Extract to read:

Hearing loss has a reputation for advancing slowly. It can be easy to miss the symptoms due to this. It’s nothing to concern yourself with, you simply need the volume on the TV a bit louder, no big deal, right? In some cases that’s true but often, it isn’t. It turns out hearing loss can also occur suddenly and without much warning.
When our health abruptly changes, it tends to get our attention (one might even describe the feeling as “alarm”). For example, if your hair falls out a little bit at a time, it’s not a big deal, you’re just balding! But if all of your hair fell out overnight, you would likely feel obliged to schedule a doctor’s appointment as soon as you can (and rightfully so).
The same goes for sudden hearing loss. When this happens, acting fast is important.
Sudden hearing loss – what is it?
Long-term hearing loss is more common than sudden hearing loss or SSHL for short. But it isn’t really uncommon for individuals to experience sudden hearing loss. Approximately 1 in 5000 individuals per year are afflicted by SSHL.
The symptoms of sudden hearing loss usually include the following:
- The loss of 30dB or more in terms of your hearing. That is, the world sounds 30dB quieter from whatever your earlier baseline had been. You won’t be capable of measuring this by yourself, it’s something we will diagnose. However, it will be apparent.

Supplied material:
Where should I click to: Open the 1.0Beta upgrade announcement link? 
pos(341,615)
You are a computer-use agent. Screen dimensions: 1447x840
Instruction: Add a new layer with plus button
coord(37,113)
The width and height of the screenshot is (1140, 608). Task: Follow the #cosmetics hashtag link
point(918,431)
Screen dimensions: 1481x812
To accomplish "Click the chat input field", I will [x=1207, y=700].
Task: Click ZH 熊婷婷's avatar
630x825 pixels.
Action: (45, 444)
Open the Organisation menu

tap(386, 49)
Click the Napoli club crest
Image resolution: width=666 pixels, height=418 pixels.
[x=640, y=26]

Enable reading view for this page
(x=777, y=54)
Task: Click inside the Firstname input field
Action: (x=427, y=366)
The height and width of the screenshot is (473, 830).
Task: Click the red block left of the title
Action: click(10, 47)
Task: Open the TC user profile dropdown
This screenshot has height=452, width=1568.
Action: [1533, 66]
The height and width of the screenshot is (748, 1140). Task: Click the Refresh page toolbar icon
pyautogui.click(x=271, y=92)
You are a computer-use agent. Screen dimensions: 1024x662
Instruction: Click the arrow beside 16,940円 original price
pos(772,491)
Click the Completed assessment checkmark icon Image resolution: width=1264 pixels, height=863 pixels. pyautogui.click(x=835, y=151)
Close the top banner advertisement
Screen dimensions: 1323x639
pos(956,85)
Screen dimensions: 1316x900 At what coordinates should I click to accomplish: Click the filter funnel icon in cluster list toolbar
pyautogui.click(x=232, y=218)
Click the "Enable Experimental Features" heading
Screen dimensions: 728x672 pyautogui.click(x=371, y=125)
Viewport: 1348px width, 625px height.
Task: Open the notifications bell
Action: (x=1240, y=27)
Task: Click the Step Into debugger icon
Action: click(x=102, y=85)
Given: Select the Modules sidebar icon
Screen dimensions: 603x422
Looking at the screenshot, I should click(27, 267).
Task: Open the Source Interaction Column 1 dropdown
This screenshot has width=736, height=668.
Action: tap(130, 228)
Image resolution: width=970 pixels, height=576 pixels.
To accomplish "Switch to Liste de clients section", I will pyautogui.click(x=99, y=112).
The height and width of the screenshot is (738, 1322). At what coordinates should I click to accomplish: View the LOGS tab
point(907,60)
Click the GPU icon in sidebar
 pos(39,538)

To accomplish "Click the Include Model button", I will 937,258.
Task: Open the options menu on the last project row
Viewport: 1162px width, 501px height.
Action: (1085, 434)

Tasks to carry out:
[1] Answer these questions from the text on sudden hearing loss.
(a) About how many individuals per year are afflicted by SSHL?
(b) How much hearing loss does the first listed symptom involve?
(c) In the hair example, what would likely make you feel obliged to schedule a doctor's appointment?
[2] Print the passage of the sudden hearing loss text starting at "Hearing loss has" and ending at "what is it?".

Solved problems:
[1]
(a) Approximately 1 in 5000.
(b) A loss of 30dB or more.
(c) All of your hair falling out overnight.

[2]
Hearing loss has a reputation for advancing slowly. It can be easy to miss the symptoms due to this. It’s nothing to concern yourself with, you simply need the volume on the TV a bit louder, no big deal, right? In some cases that’s true but often, it isn’t. It turns out hearing loss can also occur suddenly and without much warning.
When our health abruptly changes, it tends to get our attention (one might even describe the feeling as “alarm”). For example, if your hair falls out a little bit at a time, it’s not a big deal, you’re just balding! But if all of your hair fell out overnight, you would likely feel obliged to schedule a doctor’s appointment as soon as you can (and rightfully so).
The same goes for sudden hearing loss. When this happens, acting fast is important.
Sudden hearing loss – what is it?